▶ AVAILABLE DATA:
*****
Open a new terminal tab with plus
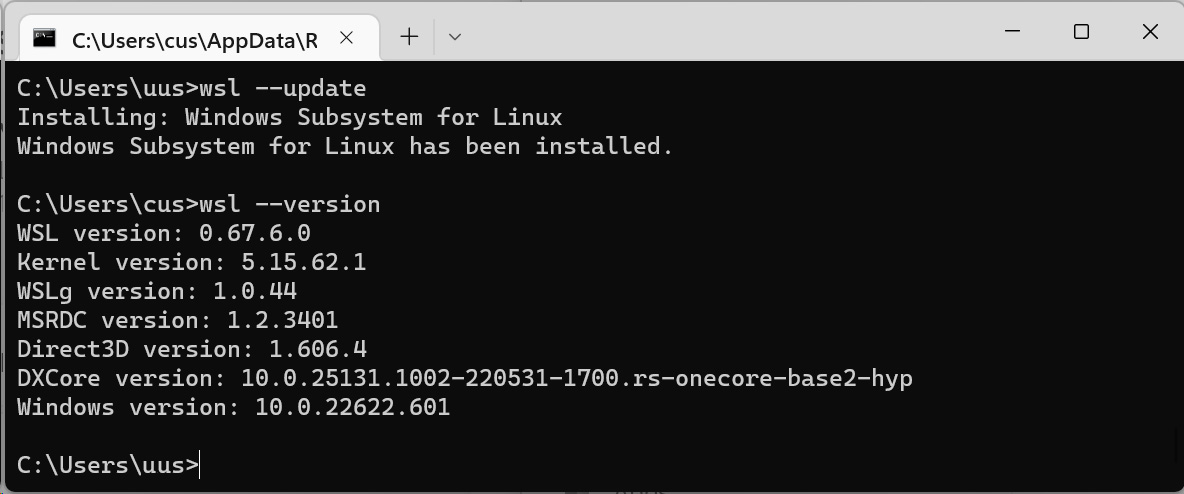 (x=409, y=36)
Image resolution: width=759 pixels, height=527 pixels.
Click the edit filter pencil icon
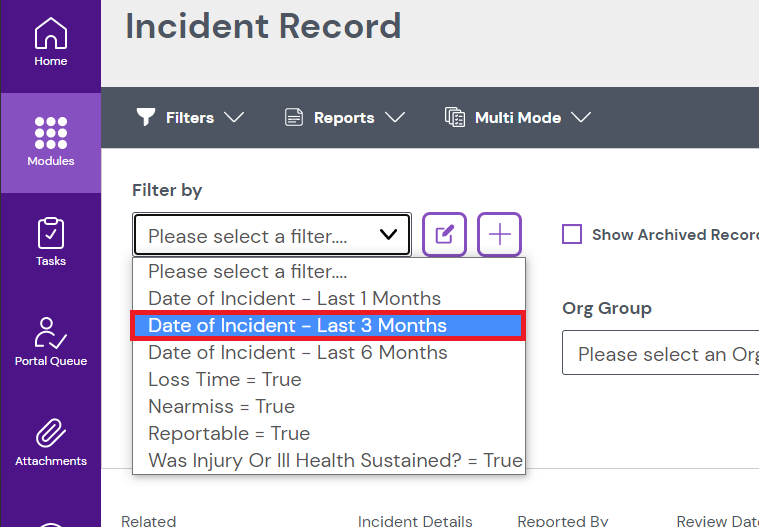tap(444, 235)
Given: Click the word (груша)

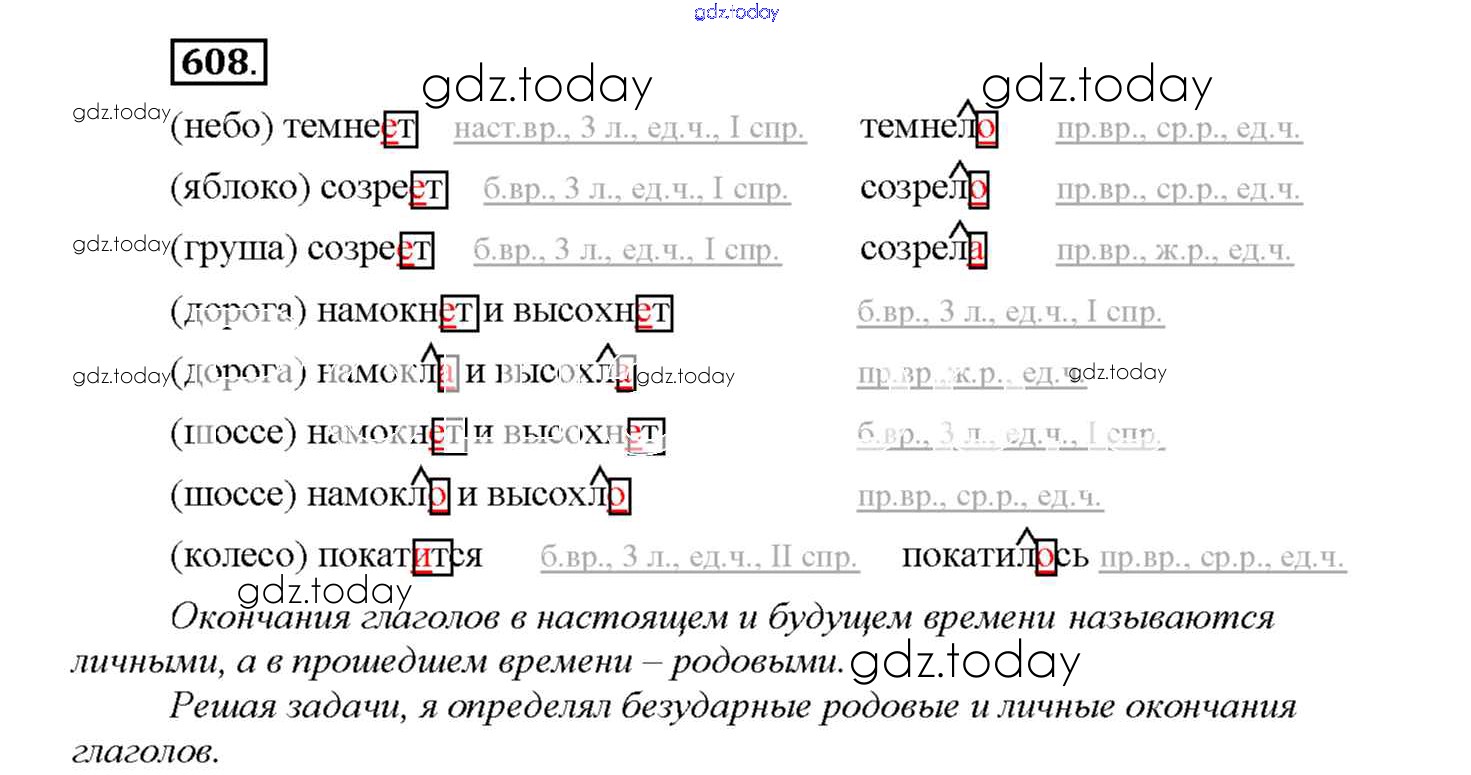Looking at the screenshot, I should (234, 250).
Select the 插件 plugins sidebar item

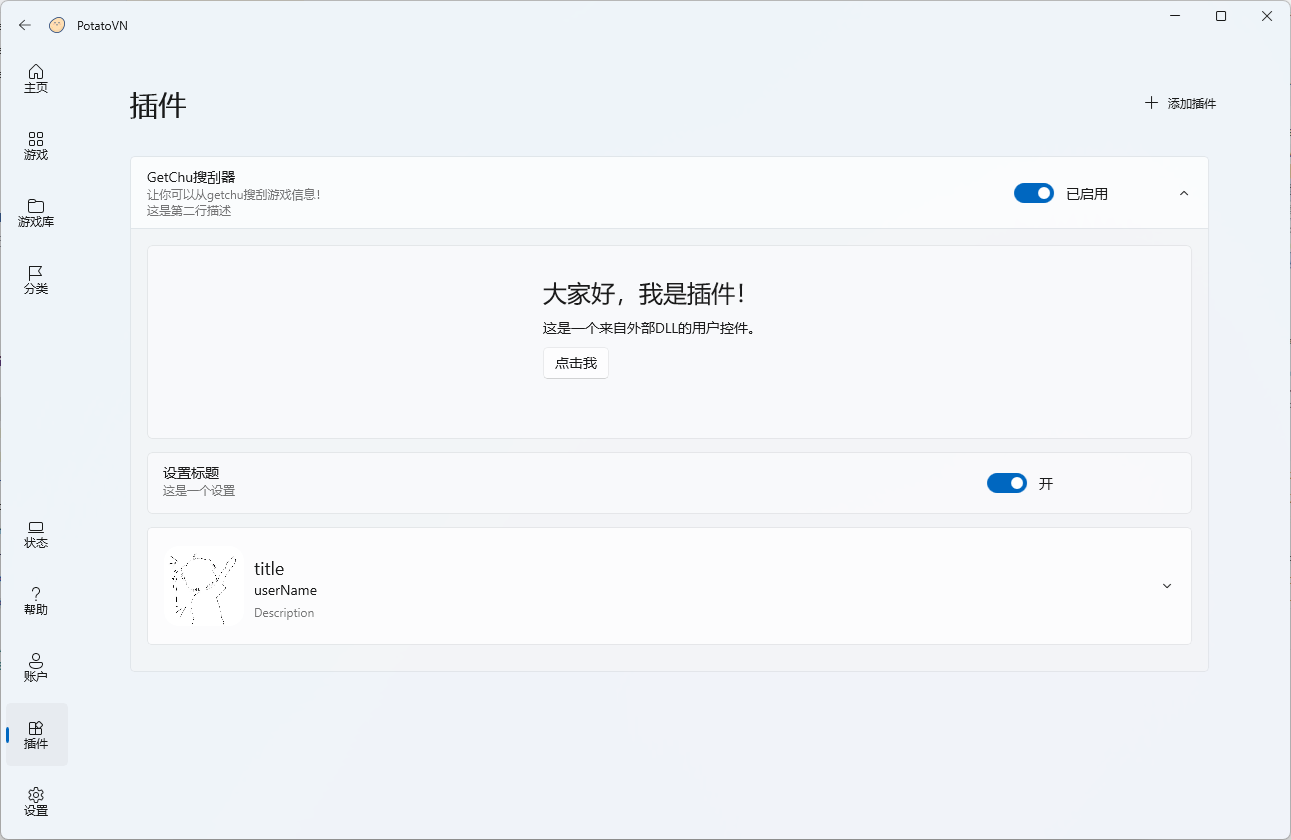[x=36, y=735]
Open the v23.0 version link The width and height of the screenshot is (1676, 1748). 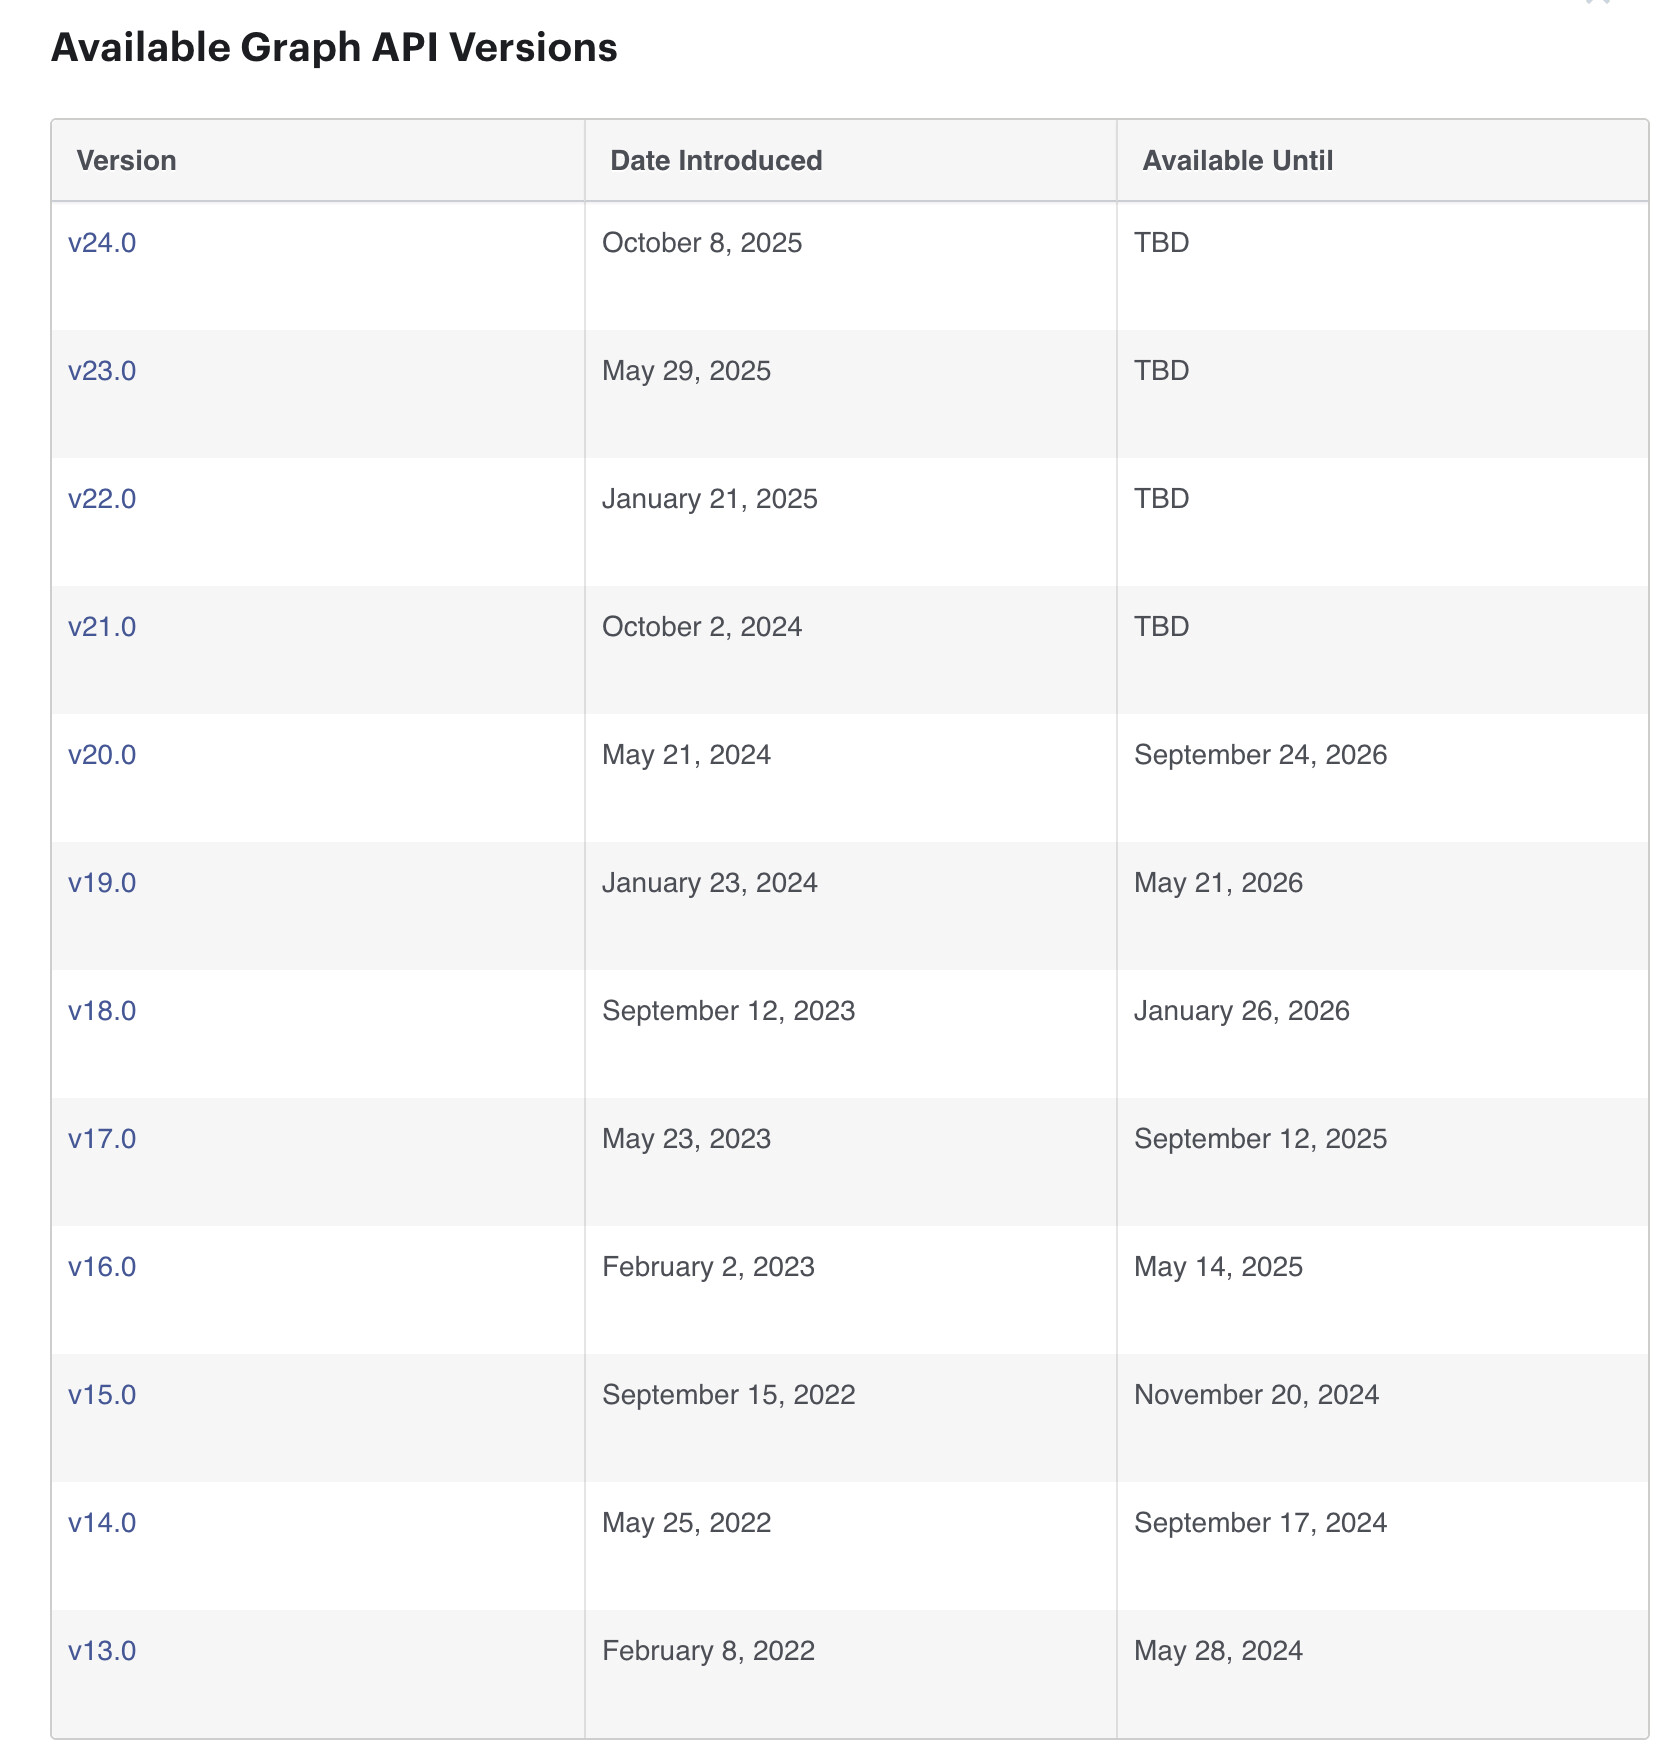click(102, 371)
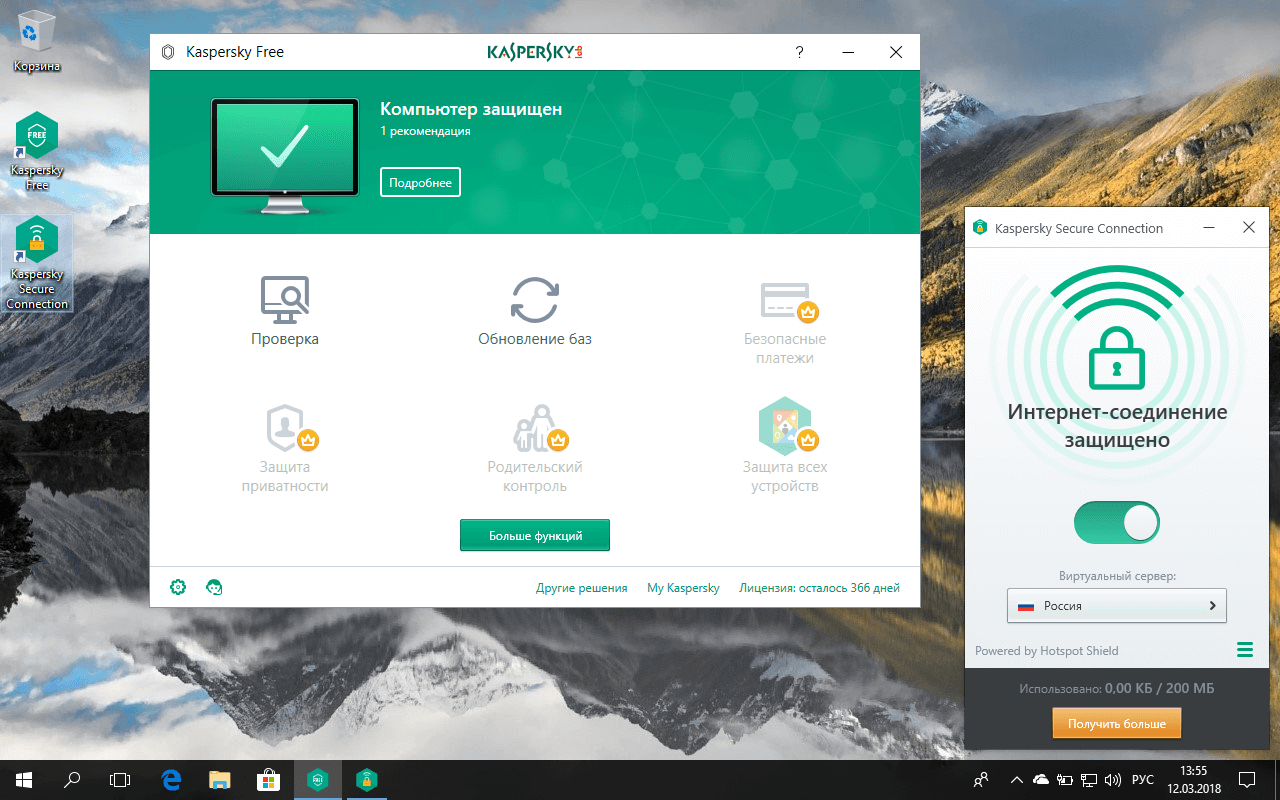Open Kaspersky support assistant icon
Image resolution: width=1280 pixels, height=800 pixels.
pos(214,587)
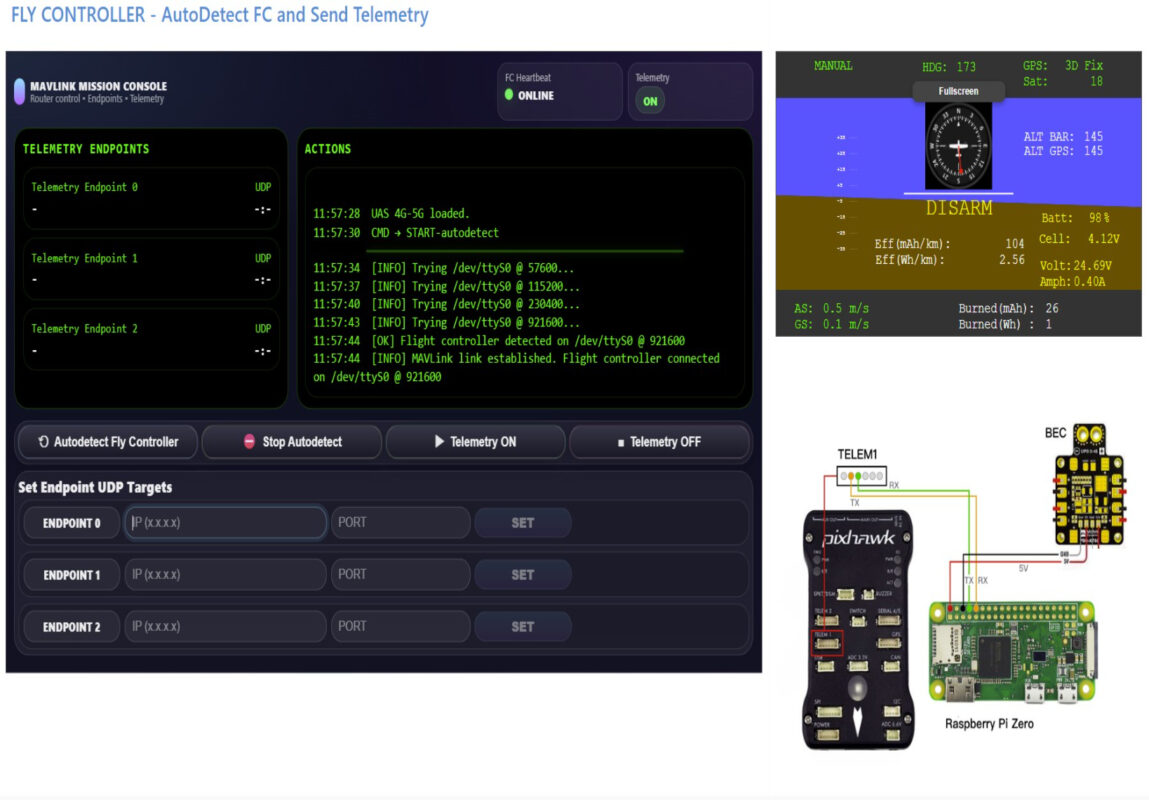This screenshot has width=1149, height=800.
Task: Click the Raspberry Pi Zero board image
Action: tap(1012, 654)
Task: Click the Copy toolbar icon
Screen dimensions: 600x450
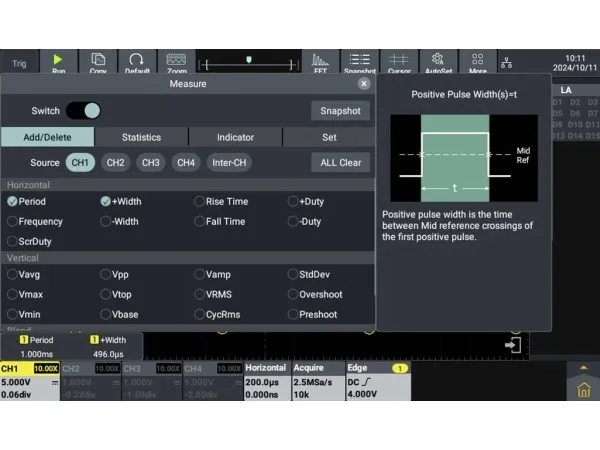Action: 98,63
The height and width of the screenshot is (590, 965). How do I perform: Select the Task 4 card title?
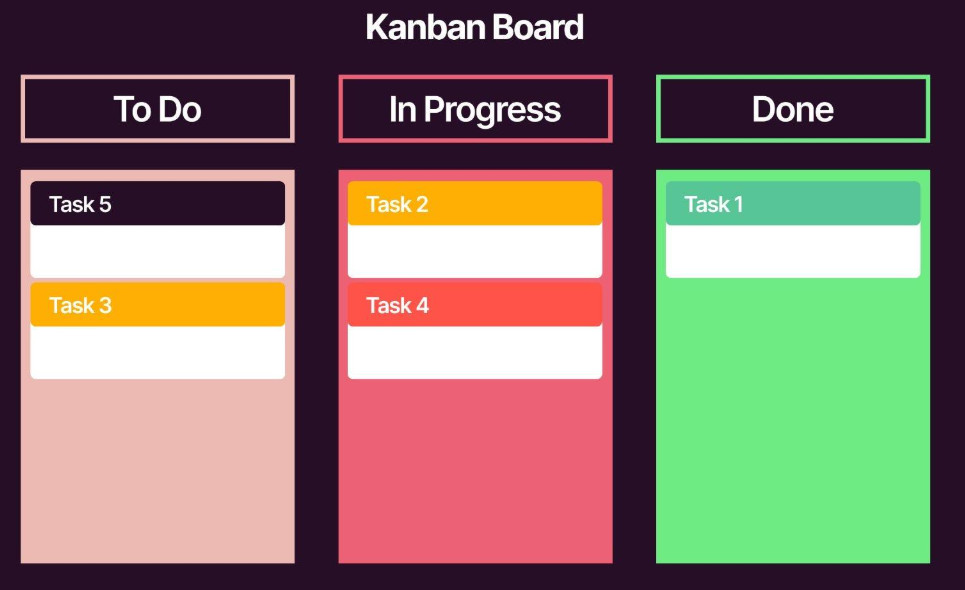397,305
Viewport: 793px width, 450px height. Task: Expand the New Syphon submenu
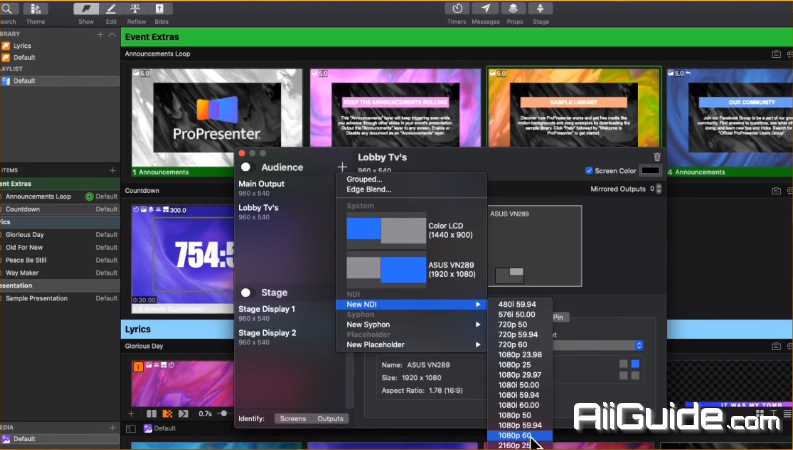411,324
*****
▶ ACTION ITEM: Write each line exactly as it appears, from the line that holds "The height and" through the closing line of the data above, and leave every picture out.

▶ FINISHED TASK:
The height and width of the screenshot is (590, 965). How do I perform: Select the Task 4 card title?
397,305
Viewport: 793px width, 450px height. Task: Expand the New Syphon submenu
411,324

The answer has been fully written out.